Fixed income: higher Red FRAs on Norges Bank – risk related to ECB's two tier system.

FX: tactically stay short EUR/NOK.

New trades: buy Red FRAs on expectations of a Norges Bank hike and improved international sentiment (conditional). Sell NST481 (10-year benchmark) versus swap. Sell EUR/NOK spot outright (from 9 September).

Closed trades: no closed trades.

 

Domestic growth counteracts global turmoil

We expect Norges Bank to raise the key interest rate by 0.25pp to 1.50% at the monetary policy meeting on 19 September. This was strongly signalled by Norges Bank in the monetary policy report in June. However, the escalation of the US/China trade war and the gridlock in the Brexit negotiations have increased downside risks from the global economy.

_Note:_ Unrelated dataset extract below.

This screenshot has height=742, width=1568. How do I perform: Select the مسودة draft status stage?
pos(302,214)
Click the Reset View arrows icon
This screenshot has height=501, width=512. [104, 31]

However, as (i) the domestic economy still seems insulated from the global slowdown and (ii) the NOK is unaffected by the rising spreads versus global rates, we expect Norges Bank to hike rates as planned.

In June, the rate path indicated around 70-75% probability that interest rates would rise again in September. Since then, global forward rates have fallen significantly and global growth prospects have weakened. This will push the rate path downwards but especially from end-2020. However, the NOK has been weakened on global risks, even though the oil price has been more or less in line with expectations. The net effect on the rate path from financial factors (rates, FX, oil price) is actually positive in the short end, indicating two hikes within March and then lower from mid-2021 and indicating a rate cut in 2022.

Domestic growth appears to have been roughly as expected and the Regional Network survey points to an annualised growth around 2.7% for the next six months. However, core inflation has been weaker than expected, which in isolation will pull the rate path downwards marginally.

As financial factors point to two rate hikes and domestic growth has been as expected, it takes a significant downward revision of the global outlook for Norges Bank to signal ‘on hold' for the entire period. We expect Norges Bank to make downward revisions to the global outlook but any expectations of Norges Bank calling a global recession at this point seems highly premature. We acknowledge Norges Bank could change the risk assessment and stay on the sidelines due to increasing downside risks. However, as the policy rate still is well below the neutral rate, we find it hard to believe that it will stay on hold for almost a year awaiting a possible global recession. As a result, we expect Norges Bank to stick to its plan and hike rates and believe that the new rate path will indicate a small probability of another rate hike (around 25 %) in the first half of 2020 and then flatten. Importantly, this would signal a higher probability of a rate hike than a rate cut going forward.